REQUIREMENT:
The answer should hold exactly the lines of the entries below from the one containing "The width and height of the screenshot is (1929, 1029)." through the last line, both included.
============
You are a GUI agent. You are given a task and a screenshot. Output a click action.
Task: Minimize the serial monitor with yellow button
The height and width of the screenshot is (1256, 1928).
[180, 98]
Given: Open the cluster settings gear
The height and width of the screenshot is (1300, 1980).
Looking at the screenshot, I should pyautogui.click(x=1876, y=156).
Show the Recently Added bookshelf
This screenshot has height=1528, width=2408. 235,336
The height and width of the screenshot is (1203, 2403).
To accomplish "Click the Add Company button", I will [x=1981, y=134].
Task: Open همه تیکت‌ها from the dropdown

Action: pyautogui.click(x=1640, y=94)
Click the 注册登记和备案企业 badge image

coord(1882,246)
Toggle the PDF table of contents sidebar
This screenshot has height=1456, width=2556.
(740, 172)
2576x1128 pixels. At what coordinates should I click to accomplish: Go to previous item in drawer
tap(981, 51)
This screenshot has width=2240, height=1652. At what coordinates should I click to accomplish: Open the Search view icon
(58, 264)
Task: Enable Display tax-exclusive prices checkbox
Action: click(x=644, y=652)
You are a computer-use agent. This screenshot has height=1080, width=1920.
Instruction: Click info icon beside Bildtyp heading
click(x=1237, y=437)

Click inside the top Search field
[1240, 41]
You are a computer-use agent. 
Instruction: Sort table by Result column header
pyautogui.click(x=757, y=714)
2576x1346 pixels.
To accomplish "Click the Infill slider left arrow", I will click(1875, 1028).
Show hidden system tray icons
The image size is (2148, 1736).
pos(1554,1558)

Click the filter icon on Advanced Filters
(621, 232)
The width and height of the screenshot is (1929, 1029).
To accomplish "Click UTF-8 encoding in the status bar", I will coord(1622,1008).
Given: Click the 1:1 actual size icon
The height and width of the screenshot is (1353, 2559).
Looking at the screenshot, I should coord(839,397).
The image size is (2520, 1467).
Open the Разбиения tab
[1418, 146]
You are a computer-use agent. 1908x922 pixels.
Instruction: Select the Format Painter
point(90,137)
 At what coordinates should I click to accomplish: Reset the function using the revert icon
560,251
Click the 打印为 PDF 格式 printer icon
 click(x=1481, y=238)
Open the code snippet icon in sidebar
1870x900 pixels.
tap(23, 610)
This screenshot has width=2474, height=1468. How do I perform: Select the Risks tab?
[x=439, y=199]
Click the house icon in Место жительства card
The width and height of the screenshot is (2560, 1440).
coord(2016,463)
============
EXERCISE RESULT:
The width and height of the screenshot is (1929, 1029).
To accomplish "Click UTF-8 encoding in the status bar", I will coord(1622,1008).
Given: Click the 1:1 actual size icon
The height and width of the screenshot is (1353, 2559).
Looking at the screenshot, I should coord(839,397).
The image size is (2520, 1467).
Open the Разбиения tab
[1418, 146]
You are a computer-use agent. 1908x922 pixels.
Instruction: Select the Format Painter
point(90,137)
 At what coordinates should I click to accomplish: Reset the function using the revert icon
560,251
Click the 打印为 PDF 格式 printer icon
 click(x=1481, y=238)
Open the code snippet icon in sidebar
1870x900 pixels.
tap(23, 610)
This screenshot has width=2474, height=1468. How do I perform: Select the Risks tab?
[x=439, y=199]
Click the house icon in Место жительства card
The width and height of the screenshot is (2560, 1440).
coord(2016,463)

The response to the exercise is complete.